● **TO DO**
Convert the items, from the line containing "Task: Select AutoFormat As You Type tab" through the end of the items, into a Markdown table with the columns Row and Line, giving each non-blank line its own numbered row. Leave the pictures out.

● **MATERIAL PROVIDED**

Begin

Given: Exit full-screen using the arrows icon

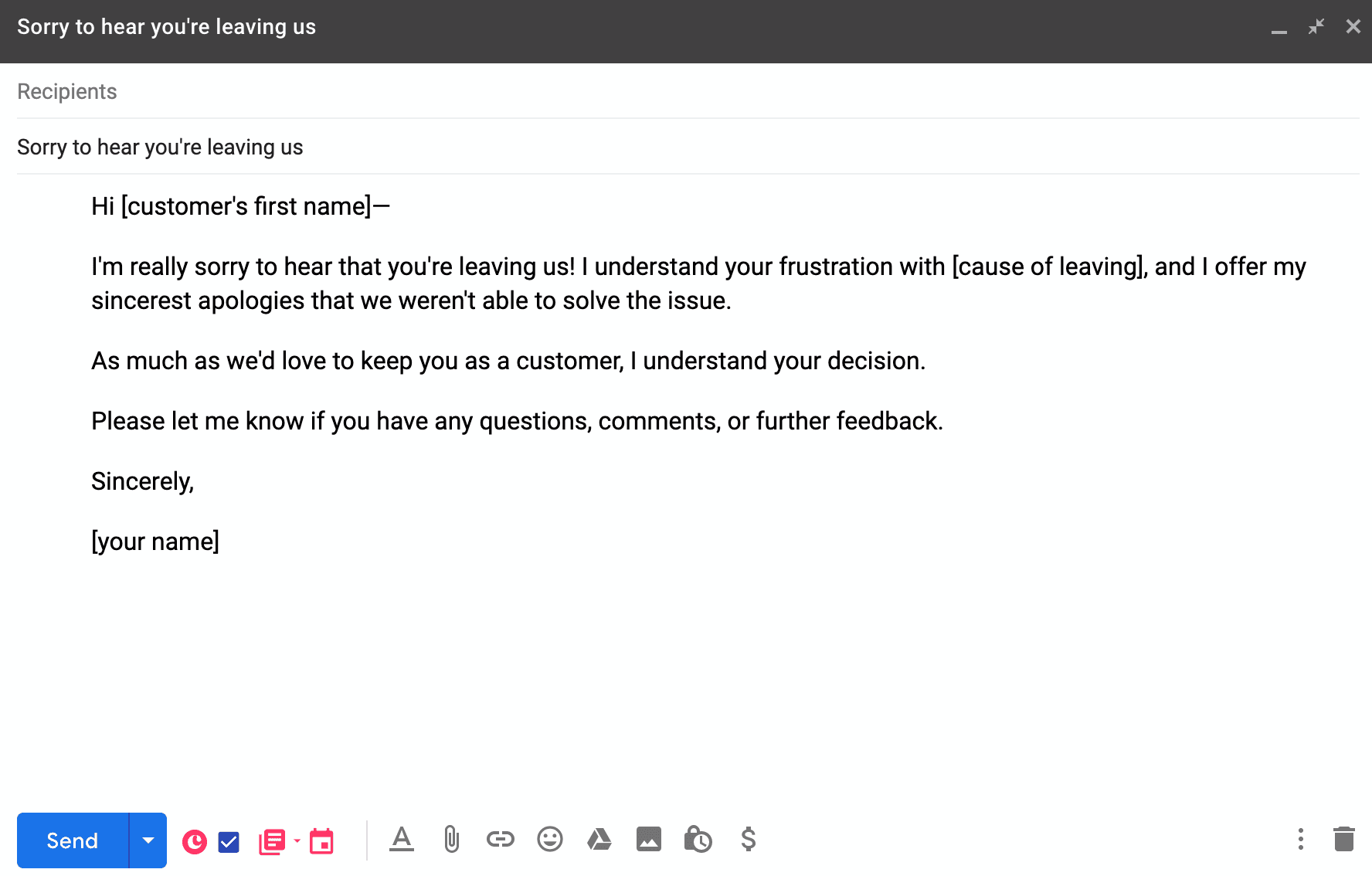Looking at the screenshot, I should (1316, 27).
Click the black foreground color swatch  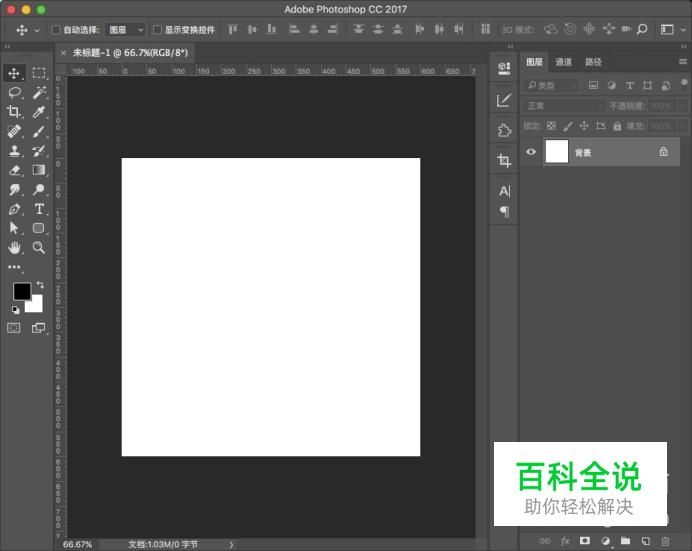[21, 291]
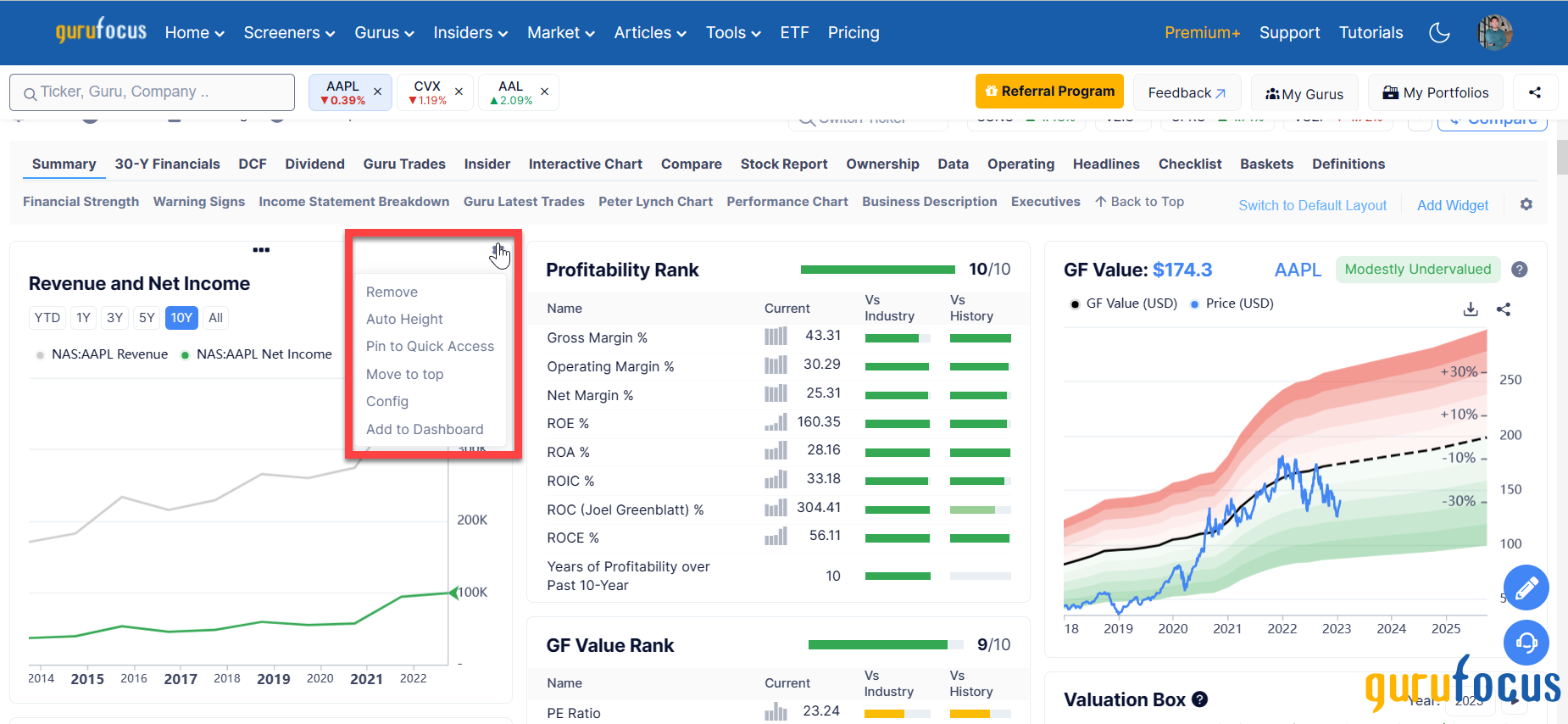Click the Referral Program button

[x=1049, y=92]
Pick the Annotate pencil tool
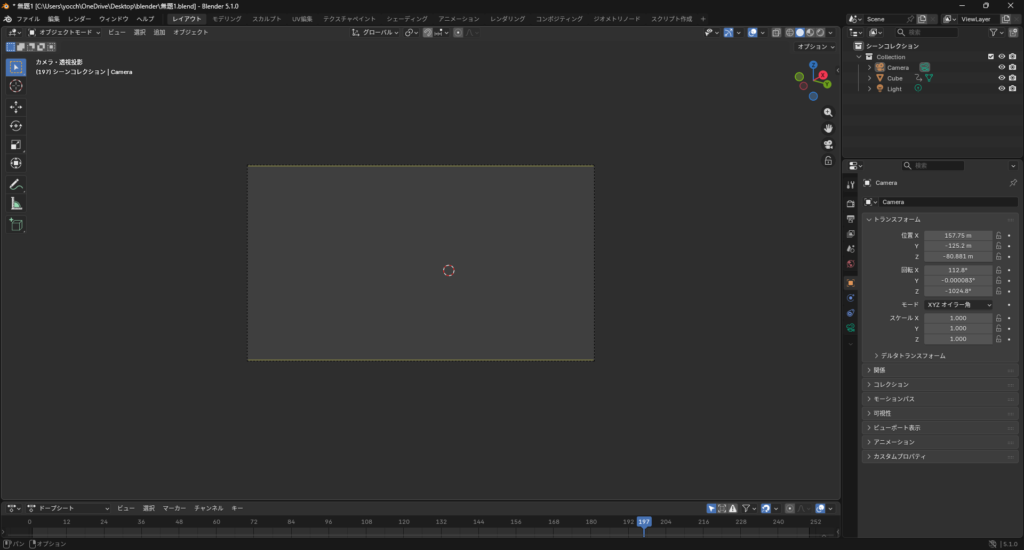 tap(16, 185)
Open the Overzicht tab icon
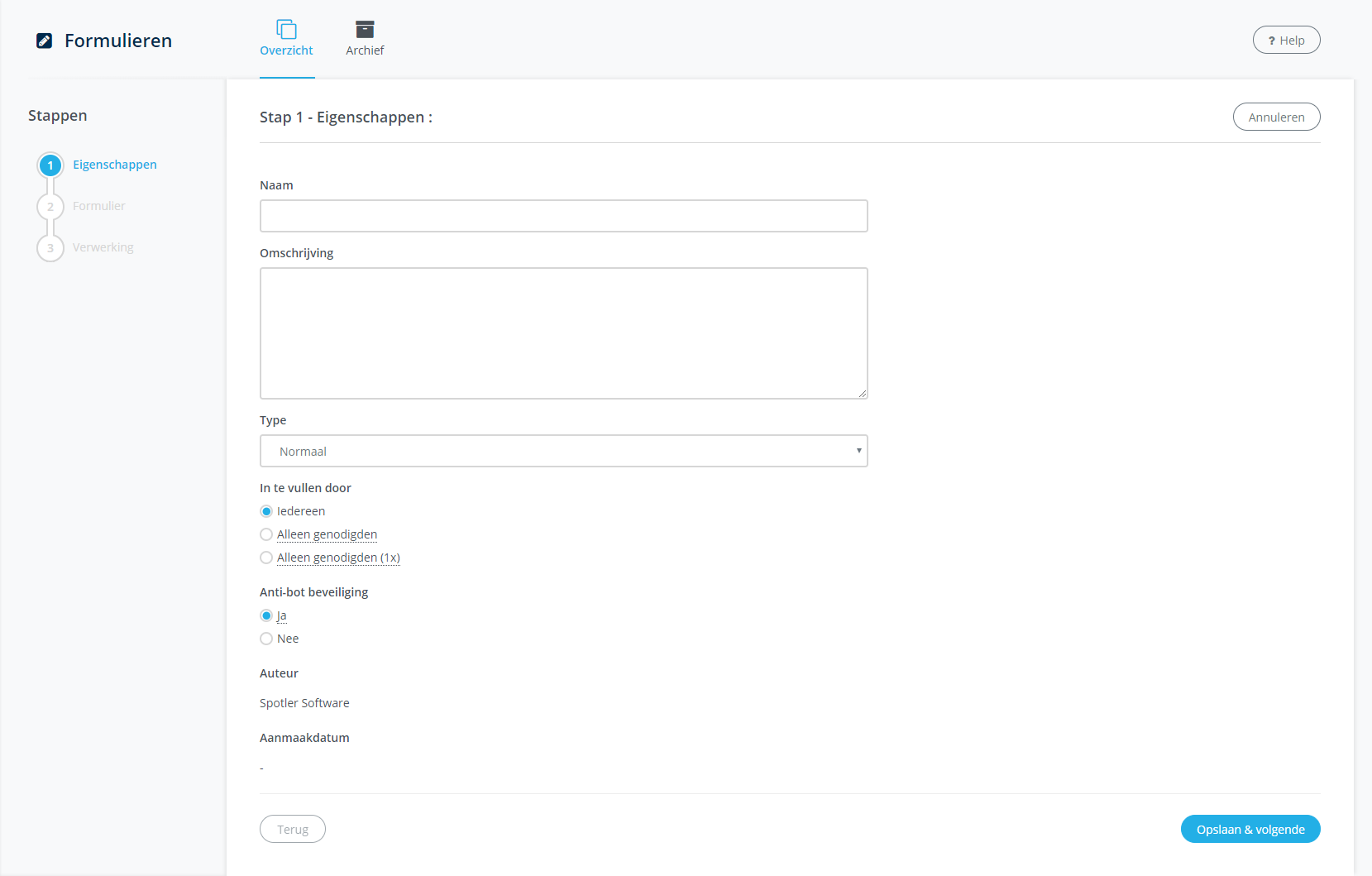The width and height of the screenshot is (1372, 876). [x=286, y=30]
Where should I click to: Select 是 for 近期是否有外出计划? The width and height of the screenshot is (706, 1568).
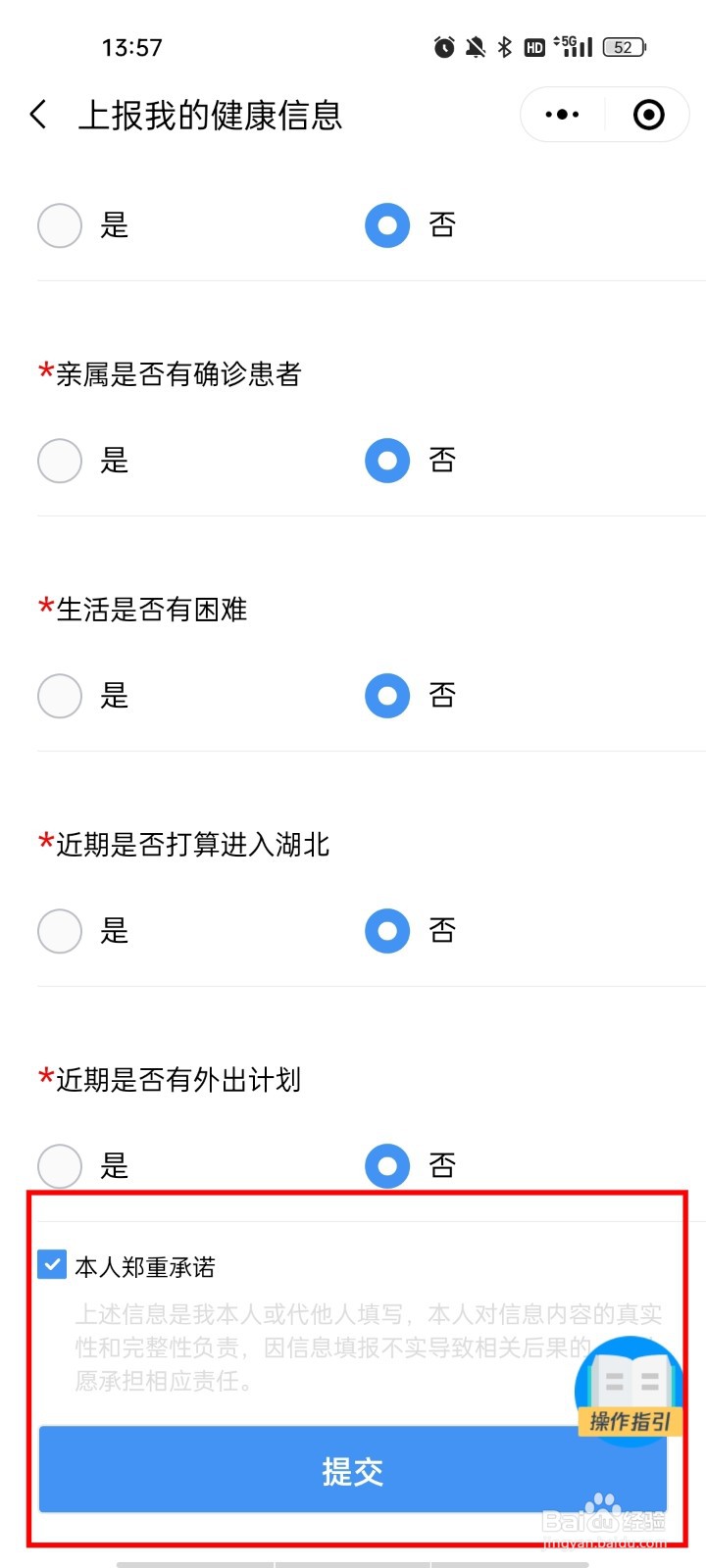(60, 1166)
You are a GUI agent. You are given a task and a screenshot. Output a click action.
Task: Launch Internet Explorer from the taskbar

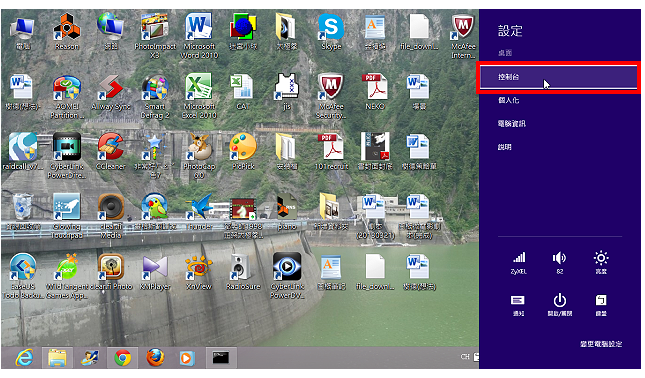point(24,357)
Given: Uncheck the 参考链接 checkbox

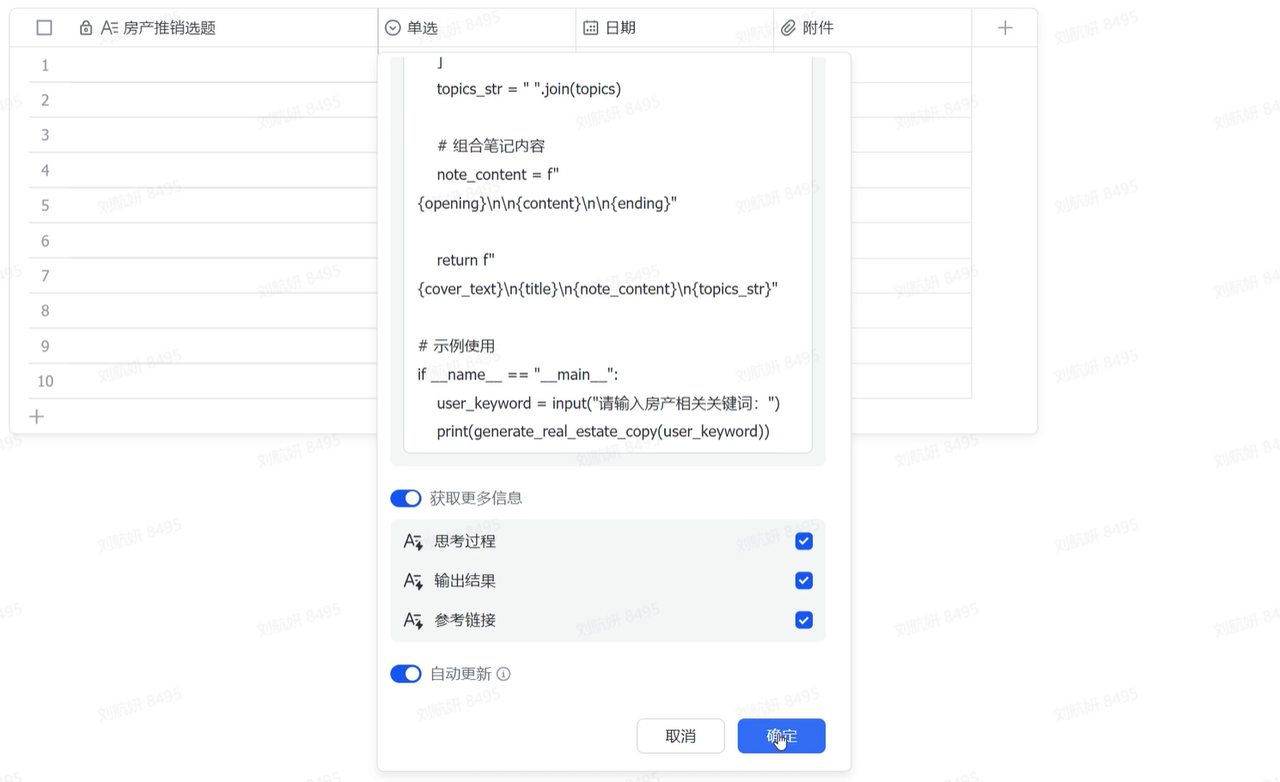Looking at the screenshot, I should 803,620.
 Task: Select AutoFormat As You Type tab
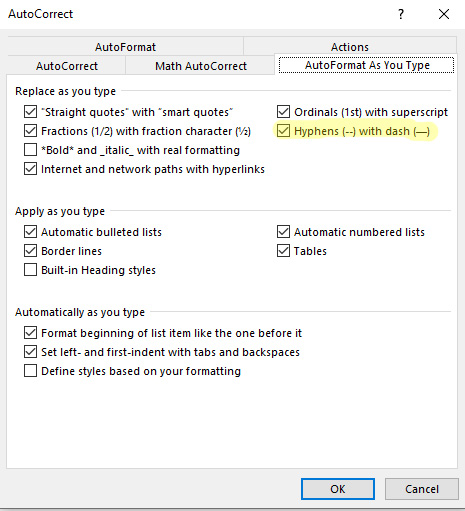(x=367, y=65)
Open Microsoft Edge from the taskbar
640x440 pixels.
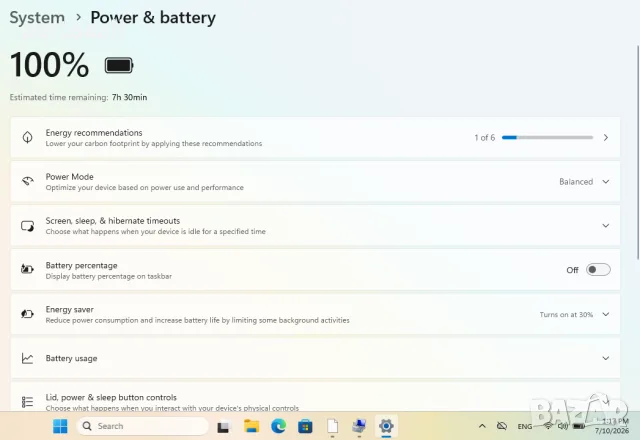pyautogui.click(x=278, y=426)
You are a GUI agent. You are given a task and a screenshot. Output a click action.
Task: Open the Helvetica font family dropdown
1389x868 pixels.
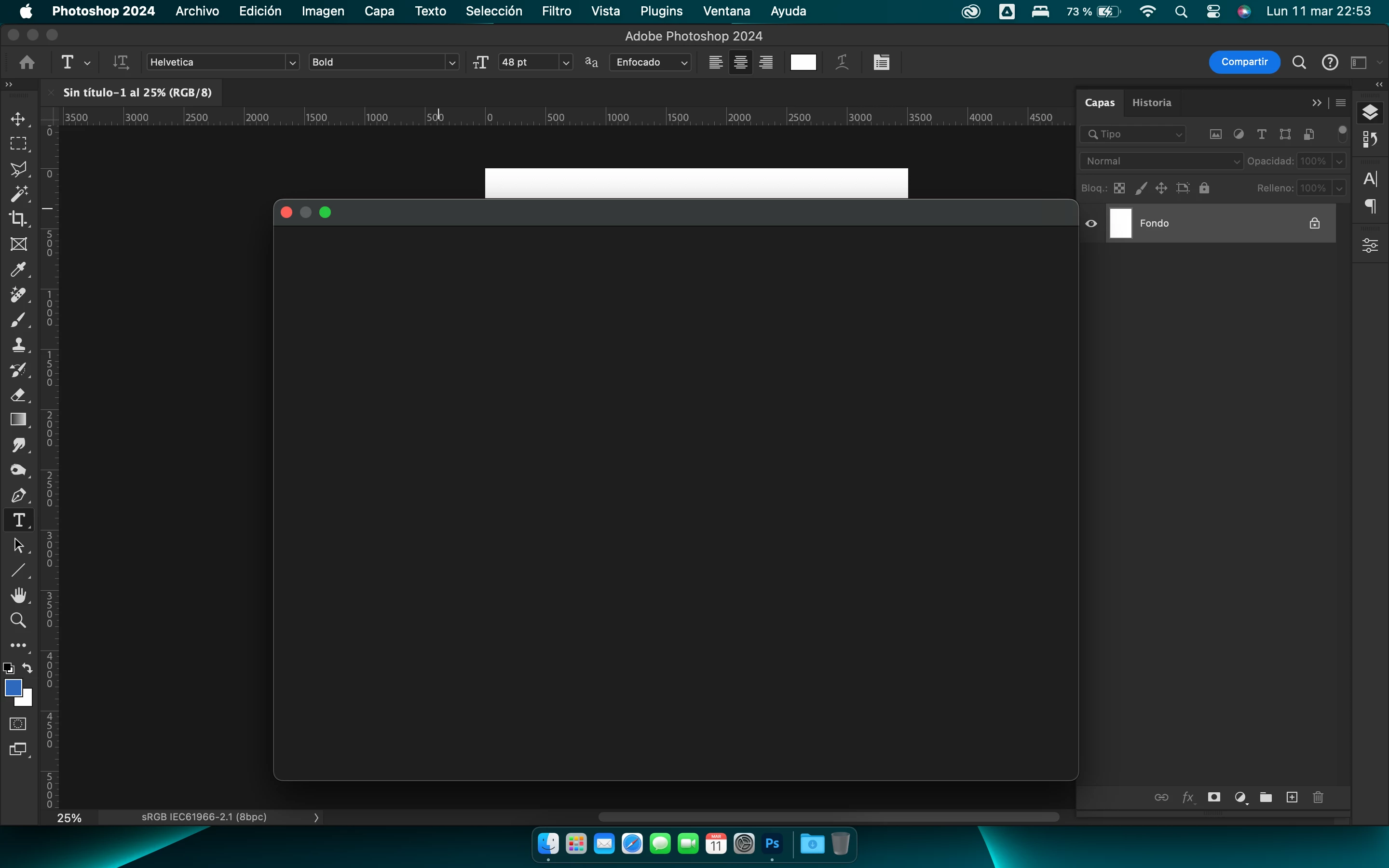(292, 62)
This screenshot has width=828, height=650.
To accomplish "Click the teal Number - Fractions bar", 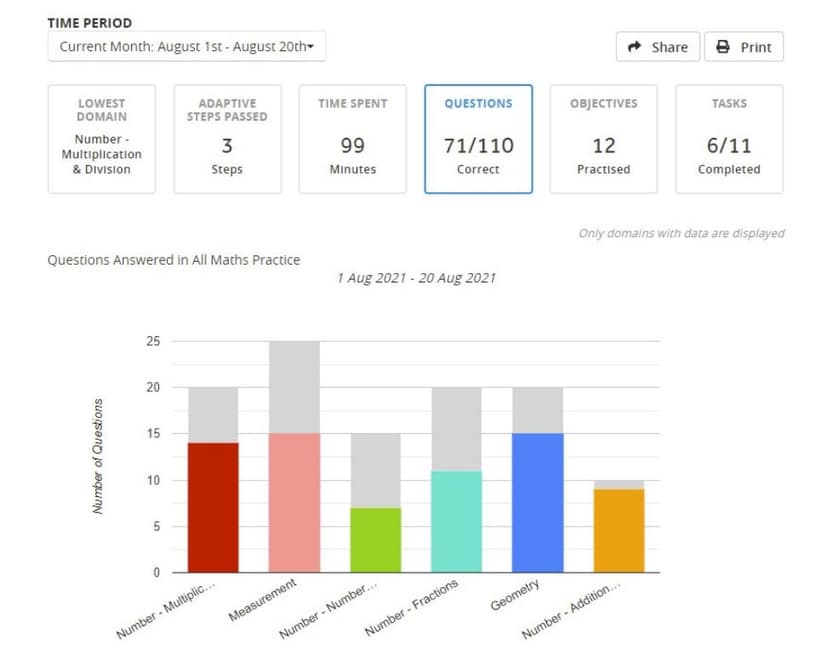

End

● **TASK SOLUTION**
| Row | Line |
|---|---|
| 1 |  Task: Select AutoFormat As You Type tab |
| 2 | (x=367, y=65) |
| 3 | Open Microsoft Edge from the taskbar |
| 4 | 640x440 pixels. |
| 5 | pyautogui.click(x=278, y=426) |
| 6 | You are a GUI agent. You are given a task and a screenshot. Output a click action. |
| 7 | Task: Open the Helvetica font family dropdown |
| 8 | 1389x868 pixels. |
| 9 | (292, 62) |
| 10 | This screenshot has width=828, height=650. |
| 11 | To accomplish "Click the teal Number - Fractions bar",  |